Scientific classification
- Kingdom: Animalia
- Phylum: Chordata
- Class: Amphibia
- Order: Urodela
- Family: Plethodontidae
- Genus: Hydromantes
- Species: H. samweli
- Binomial name: Hydromantes samweli Bingham, Papenfuss, Lindstrand, and Wake, 2018

= Samwel Shasta salamander =

- Authority: Bingham, Papenfuss, Lindstrand, and Wake, 2018
- Conservation status: NT

Species of salamander

The Samwel Shasta salamander (Hydromantes samweli) is a species of salamander in the family Plethodontidae. It is endemic to Shasta County in California.

== Taxonomy ==
It was previously thought to be a population of the Shasta salamander (H. shastae) and is not physically distinguishable, but a 2018 phylogenetic study found it to be a genetically distinct species.

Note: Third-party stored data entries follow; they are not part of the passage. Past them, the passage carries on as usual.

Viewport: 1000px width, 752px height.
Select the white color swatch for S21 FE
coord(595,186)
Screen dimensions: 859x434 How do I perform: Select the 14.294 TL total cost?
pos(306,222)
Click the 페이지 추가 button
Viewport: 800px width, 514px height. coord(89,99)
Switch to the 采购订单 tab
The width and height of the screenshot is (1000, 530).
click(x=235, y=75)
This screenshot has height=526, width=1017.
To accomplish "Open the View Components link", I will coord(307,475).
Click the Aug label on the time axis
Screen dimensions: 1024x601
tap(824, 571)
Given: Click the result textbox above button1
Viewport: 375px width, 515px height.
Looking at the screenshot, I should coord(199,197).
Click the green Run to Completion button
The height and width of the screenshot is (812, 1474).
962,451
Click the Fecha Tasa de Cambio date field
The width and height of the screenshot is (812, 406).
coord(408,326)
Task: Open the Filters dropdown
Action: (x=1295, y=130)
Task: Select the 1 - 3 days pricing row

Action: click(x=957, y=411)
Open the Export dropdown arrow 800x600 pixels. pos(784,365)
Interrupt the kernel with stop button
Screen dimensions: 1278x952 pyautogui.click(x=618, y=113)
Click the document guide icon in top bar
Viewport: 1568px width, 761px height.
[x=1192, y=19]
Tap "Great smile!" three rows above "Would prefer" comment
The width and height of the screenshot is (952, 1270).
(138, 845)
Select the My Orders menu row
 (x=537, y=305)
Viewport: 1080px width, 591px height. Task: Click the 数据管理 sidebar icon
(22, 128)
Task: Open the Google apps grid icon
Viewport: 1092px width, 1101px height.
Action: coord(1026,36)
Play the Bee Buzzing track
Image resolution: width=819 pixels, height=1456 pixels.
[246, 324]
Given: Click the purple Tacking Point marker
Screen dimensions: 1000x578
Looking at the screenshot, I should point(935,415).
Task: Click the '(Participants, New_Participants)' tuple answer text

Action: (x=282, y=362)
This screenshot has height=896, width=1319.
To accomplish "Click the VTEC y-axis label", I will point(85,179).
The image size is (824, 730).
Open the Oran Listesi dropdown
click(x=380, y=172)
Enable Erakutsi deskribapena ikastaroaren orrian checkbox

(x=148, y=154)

It is named after its type locality, Samwel Cave, which originates from Sa-Wal, the Wintu name for grizzly bear.

== Distribution ==
It is found in a fairly small area around the north-central and northwest sides of Shasta Lake, but possibly extending 20 km further to the west.

== Threats ==
Its distribution was likely fragmented by the creation of the lake and the construction of the Shasta Dam. Proposals to raise the water levels would likely flood more habitats and further threaten it. However, in 2021 the U.S. Fish and Wildlife Service found the species to not warrant Endangered Species Act protections.